__演習の指示__.
**a.** 抜粋文の「ペットも長生きをするようにな」から「過ごすことができますように。」までを、「ペット介護士」を「動物介護士」に置き換えて書き直しなさい。
**b.** 抜粋文をもとに、次の問いに答えなさい。
(i) これからペット介護士の資格をとろうと考えている人は、できればどのような資格を取った方がよいとされているか。
(ii) ペットの飼い主は、無理をしすぎずに何に頼ってもいいとされているか。
(iii) 昨今、ペットはどのようになってきたとされているか。

ペット介護士の資格はたくさんありますが、これからペット介護士の資格をとろうと考えている方は、できれば実技試験のある資格を取った方が、雇主としても依頼主としても安心です。また、きちんと実践を積んでおいた方が、いざ現場に出たときの自信にもつながるでしょう。

 

それから逆に、ペットの飼い主の立場の方は、あまり無理をしすぎずに、老犬ホームや訪問介護に頼ってもいいのではないかと思います。基礎的なことを学んだペット介護士がいるところなら、きちんと正しい知識に基づいて大切にしてくれるはずです。ペットの介護は、実際に経験したことのある人でないと、なかなかその苦労が分かりません。ときには肉体的に、また精神的にかなり消耗して、つらくなってしまうこともあるかもしれません。そんなときは一人で抱え込まず、頼れるところに頼ること。そうすることは、きっと飼い主の方自身のためにも、大切なペットのためにもなるはずです。

 

ペットも長生きをするようになってきた昨今、ペット介護士の仕事は、とても重要な役割を担うのかもしれません。ペット介護士として、その知識や経験を活かし、介護に悩む飼い主の方の支えとなりますように。そしてひとりでも多くの飼い主の方が、できる限り長く、愛するペットとの幸せな時間を過ごすことができますように。

__元データ__.
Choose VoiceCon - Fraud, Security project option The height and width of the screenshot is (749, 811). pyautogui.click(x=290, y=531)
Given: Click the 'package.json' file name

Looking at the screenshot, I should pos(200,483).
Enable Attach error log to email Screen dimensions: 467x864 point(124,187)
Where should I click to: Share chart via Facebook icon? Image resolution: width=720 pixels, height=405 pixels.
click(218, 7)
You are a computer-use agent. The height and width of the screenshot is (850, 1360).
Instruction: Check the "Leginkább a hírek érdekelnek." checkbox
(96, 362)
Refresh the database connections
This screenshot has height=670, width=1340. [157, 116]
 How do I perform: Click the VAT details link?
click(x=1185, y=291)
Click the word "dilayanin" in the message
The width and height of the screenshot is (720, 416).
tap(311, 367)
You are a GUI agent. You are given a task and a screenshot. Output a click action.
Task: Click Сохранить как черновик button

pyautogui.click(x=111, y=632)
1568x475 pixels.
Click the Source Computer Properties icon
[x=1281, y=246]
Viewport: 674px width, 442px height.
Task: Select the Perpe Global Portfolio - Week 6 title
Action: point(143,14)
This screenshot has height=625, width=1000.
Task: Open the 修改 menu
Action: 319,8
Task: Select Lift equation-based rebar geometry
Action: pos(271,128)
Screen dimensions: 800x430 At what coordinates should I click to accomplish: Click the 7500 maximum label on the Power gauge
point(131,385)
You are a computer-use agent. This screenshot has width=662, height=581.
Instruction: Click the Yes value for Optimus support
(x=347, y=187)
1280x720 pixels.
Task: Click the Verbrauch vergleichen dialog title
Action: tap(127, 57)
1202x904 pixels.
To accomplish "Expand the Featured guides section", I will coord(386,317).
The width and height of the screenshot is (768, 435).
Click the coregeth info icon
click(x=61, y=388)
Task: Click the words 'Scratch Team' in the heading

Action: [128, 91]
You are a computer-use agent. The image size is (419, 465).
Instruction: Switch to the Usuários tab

__解答__.
**a.**
ペットも長生きをするようになってきた昨今、動物介護士の仕事は、とても重要な役割を担うのかもしれません。動物介護士として、その知識や経験を活かし、介護に悩む飼い主の方の支えとなりますように。そしてひとりでも多くの飼い主の方が、できる限り長く、愛するペットとの幸せな時間を過ごすことができますように。

**b.**
(i) 実技試験のある資格
(ii) 老犬ホームや訪問介護
(iii) 長生きをするようになってきた